■ **Your instructions**
If a line in the entries below contains "agent", copy it.

========================

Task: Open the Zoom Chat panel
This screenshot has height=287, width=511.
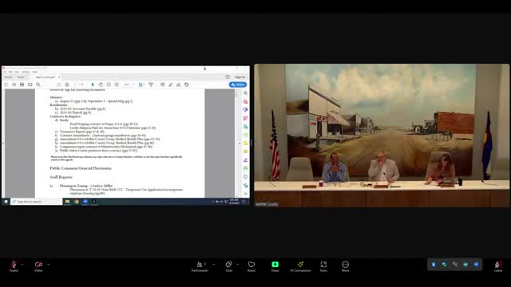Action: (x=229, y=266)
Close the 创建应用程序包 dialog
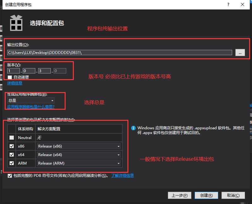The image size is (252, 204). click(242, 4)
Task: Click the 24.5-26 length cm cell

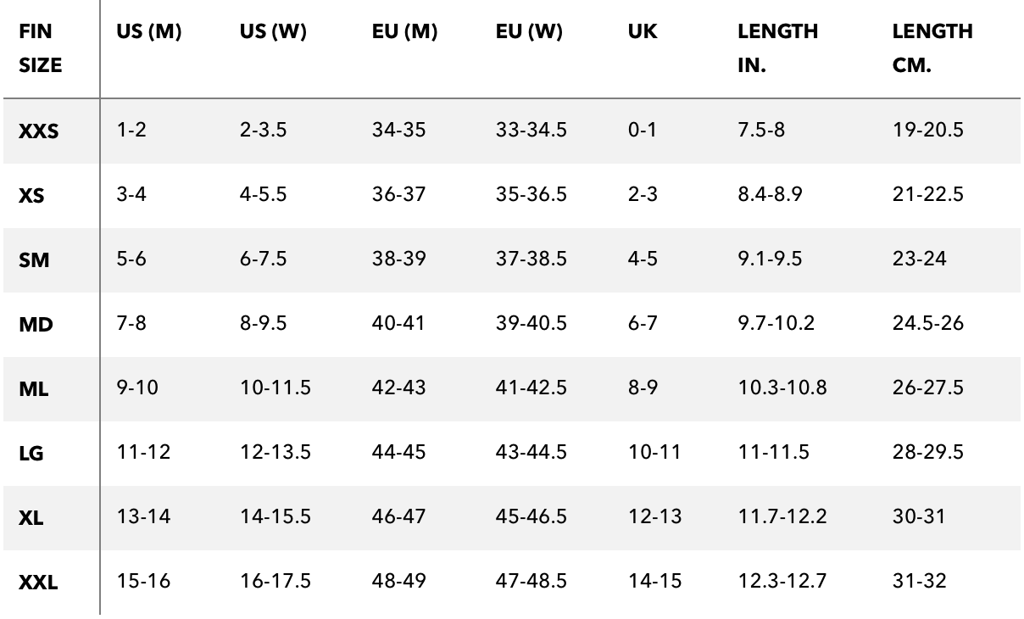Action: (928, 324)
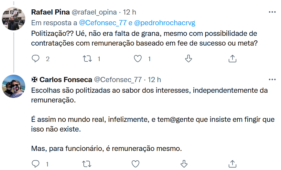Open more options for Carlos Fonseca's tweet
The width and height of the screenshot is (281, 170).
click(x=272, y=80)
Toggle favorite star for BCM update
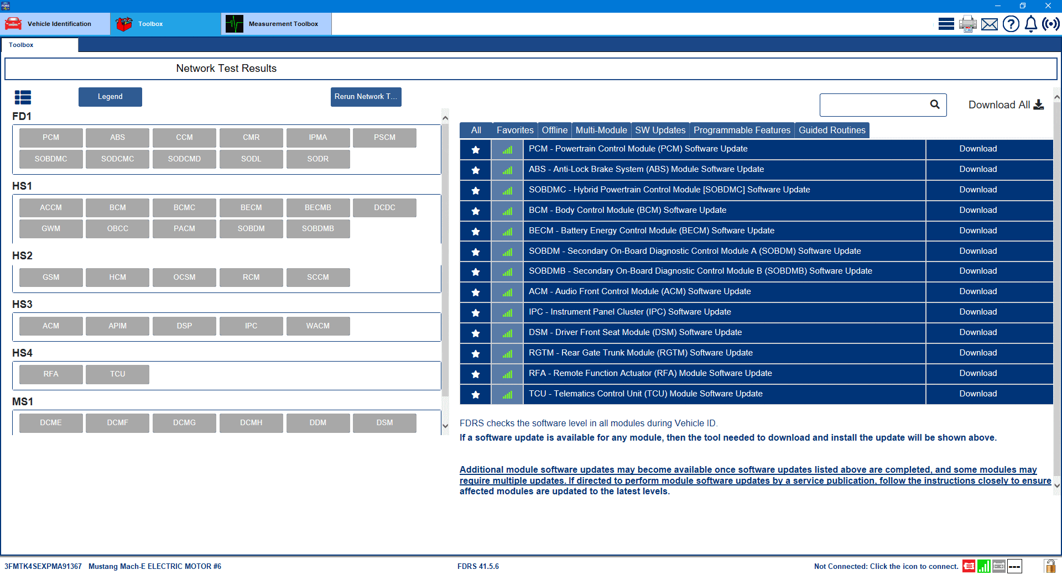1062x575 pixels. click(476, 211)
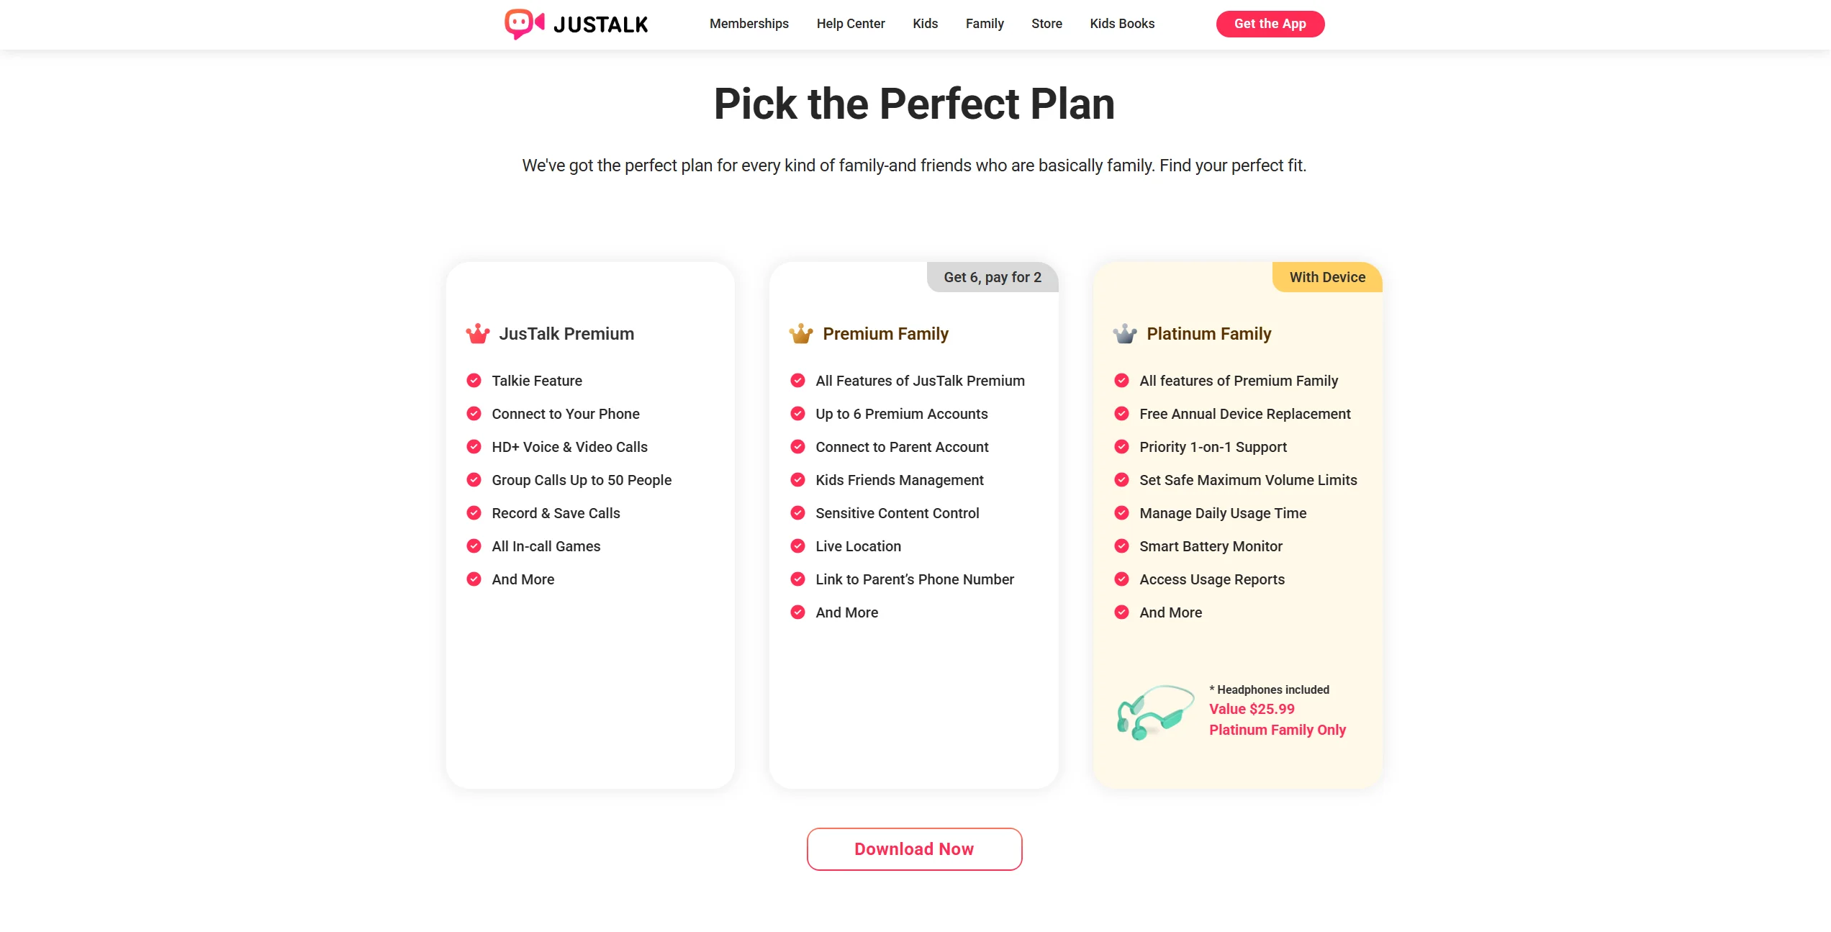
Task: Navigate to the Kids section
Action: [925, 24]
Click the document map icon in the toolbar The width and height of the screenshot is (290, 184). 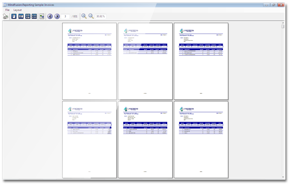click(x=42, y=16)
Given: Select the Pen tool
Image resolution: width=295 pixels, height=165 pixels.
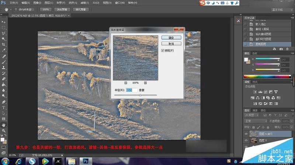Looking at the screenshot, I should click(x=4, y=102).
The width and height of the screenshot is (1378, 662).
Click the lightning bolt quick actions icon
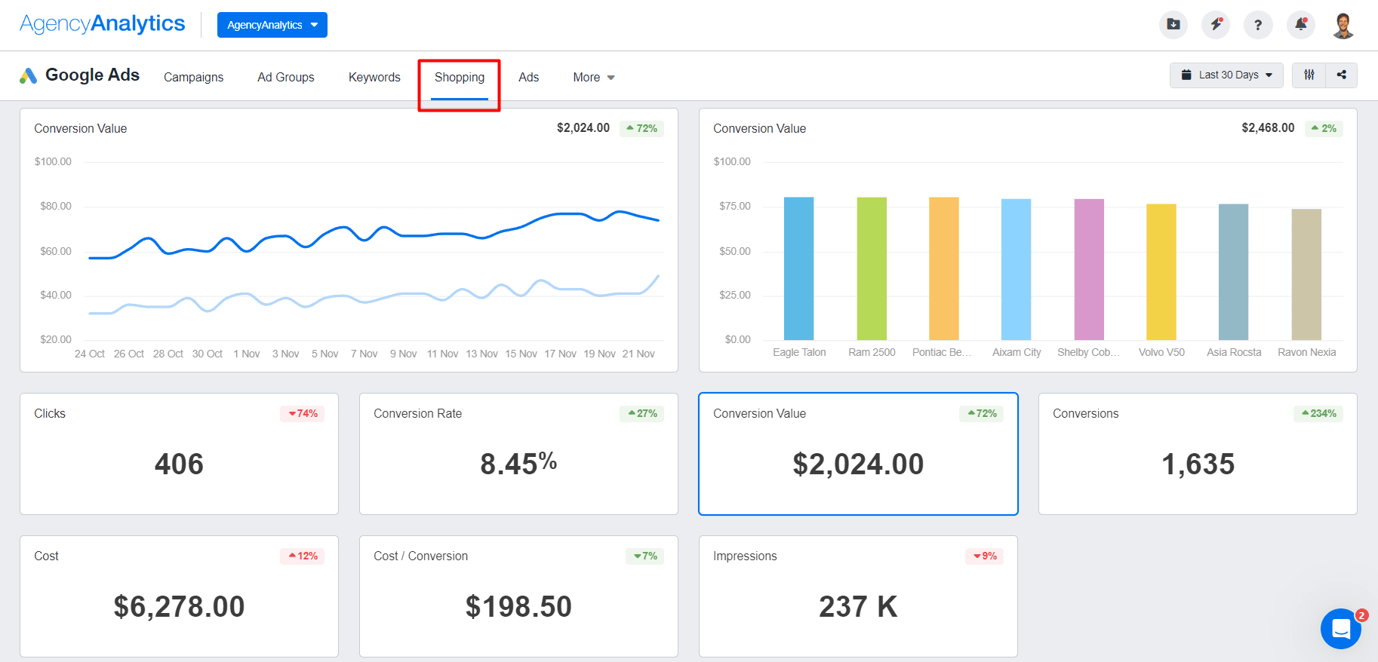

========================

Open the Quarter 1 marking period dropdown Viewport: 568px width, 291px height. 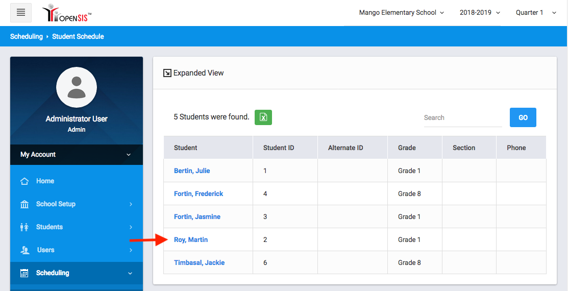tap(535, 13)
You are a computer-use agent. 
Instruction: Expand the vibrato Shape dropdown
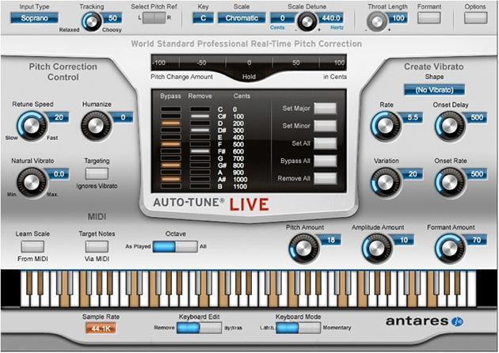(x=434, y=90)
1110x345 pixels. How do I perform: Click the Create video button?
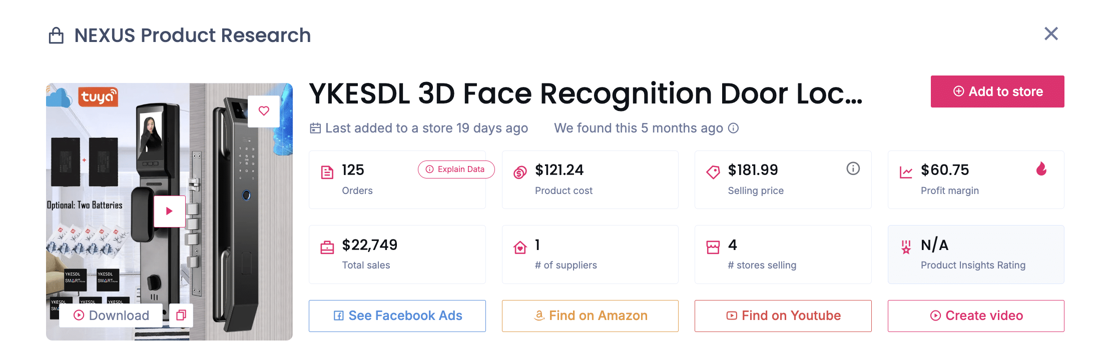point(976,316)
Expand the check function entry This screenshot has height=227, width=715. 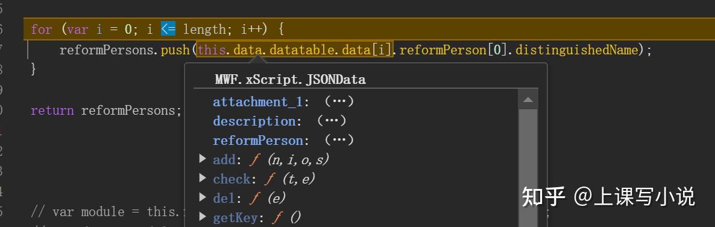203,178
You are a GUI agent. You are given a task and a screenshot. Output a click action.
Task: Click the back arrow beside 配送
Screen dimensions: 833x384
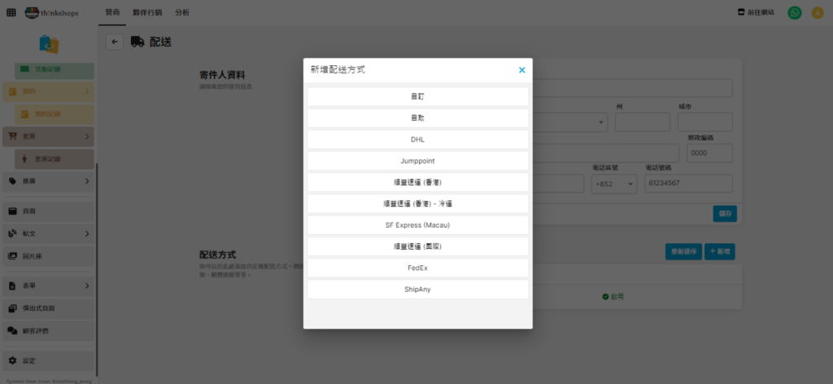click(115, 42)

========================

■ **Solved exercise**
You are a computer-use agent. 
You are a GUI agent. You are given a task and a screenshot. Output a click action.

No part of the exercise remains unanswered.